SINCE THE 1970s, there is little or no evidence of a seriously contested campaign for a consequential political office costing less than the previous campaign for that post. This is not a matter of inflation. Even in jurisdictions where population growth is stagnant, even as new technologies have made campaigning more efficient, campaign costs have risen at dramatic rates. It's not because candidates are saying more, not because their message is getting any more elegant or deeper. Indeed, as campaigns grow ever more expensive, they grow more deliberately absurd and thuggish.

What's happening here? After a brief interlude of Watergate-era campaign-finance controls, which might reasonably be thought of as the electoral equivalent of a nuclear arms control treaty, the courts began tearing up the rules and regulations, creating a political no-man's-land. That land is not the border between two belligerent states. It is the American living room. The living room war that began in the 1970s has become the costliest political conflict in the history of the world. And no one has the courage to lay his or her arms down. So it is that for forty years political campaigns have raised ever-increasing amounts of money to spend on television advertising campaigns that have become the electoral equivalent of the old Cold War concept of “mutually assured
destruction.” Candidates no longer raise the relatively modest amount of money needed to communicate their messages to voters. They raise the amount of money required to match or, ideally, surpass the spending of opponents.
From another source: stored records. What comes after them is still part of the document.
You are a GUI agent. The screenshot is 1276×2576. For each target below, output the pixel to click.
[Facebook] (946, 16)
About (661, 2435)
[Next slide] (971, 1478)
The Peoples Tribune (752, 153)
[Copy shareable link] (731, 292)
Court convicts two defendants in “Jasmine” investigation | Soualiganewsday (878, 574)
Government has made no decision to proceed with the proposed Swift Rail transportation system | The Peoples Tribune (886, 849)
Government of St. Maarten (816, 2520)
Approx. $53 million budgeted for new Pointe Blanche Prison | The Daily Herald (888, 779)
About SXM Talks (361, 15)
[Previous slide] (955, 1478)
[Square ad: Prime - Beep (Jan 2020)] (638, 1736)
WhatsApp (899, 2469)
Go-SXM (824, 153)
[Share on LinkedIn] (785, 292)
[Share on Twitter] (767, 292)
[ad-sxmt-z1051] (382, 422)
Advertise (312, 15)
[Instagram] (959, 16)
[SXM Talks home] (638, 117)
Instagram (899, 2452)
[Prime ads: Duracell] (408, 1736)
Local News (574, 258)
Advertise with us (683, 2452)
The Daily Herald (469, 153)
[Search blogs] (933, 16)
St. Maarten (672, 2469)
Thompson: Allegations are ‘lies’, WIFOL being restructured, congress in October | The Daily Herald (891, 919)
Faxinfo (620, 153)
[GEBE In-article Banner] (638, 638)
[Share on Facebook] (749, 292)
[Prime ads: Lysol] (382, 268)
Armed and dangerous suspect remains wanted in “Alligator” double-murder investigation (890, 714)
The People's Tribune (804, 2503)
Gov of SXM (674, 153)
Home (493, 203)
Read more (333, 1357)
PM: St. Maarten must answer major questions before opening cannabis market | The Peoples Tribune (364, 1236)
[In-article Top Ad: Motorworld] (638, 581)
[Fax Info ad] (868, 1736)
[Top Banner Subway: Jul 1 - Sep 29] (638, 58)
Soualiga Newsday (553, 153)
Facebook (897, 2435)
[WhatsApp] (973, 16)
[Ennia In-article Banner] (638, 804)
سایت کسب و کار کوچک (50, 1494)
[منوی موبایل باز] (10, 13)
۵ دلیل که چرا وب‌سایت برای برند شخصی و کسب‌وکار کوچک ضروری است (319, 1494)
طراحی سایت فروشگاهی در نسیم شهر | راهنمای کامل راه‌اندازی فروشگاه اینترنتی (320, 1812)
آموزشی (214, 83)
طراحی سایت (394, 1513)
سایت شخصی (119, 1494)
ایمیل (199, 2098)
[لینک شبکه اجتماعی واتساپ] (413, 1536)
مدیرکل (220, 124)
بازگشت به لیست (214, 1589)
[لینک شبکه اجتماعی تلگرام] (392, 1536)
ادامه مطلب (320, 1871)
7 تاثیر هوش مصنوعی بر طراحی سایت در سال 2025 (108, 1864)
Outside of war, there is no equivalent for the equation that adds up campaign costs. Economies of scale are rejected, along with simple logic. Candidates spend more time raising money in almost every election cycle. As in the Cold War, this has led to the formation of a multifaceted industry that favors not just the combatants but also the producers of the armaments. Just as Dwight Eisenhower warned about a “military-industrial complex,” we now have a money-and-media election complex, with a revenue base measured in the many billions of dollars annually. This complex has effectively become the basis of electoral politics in the United States.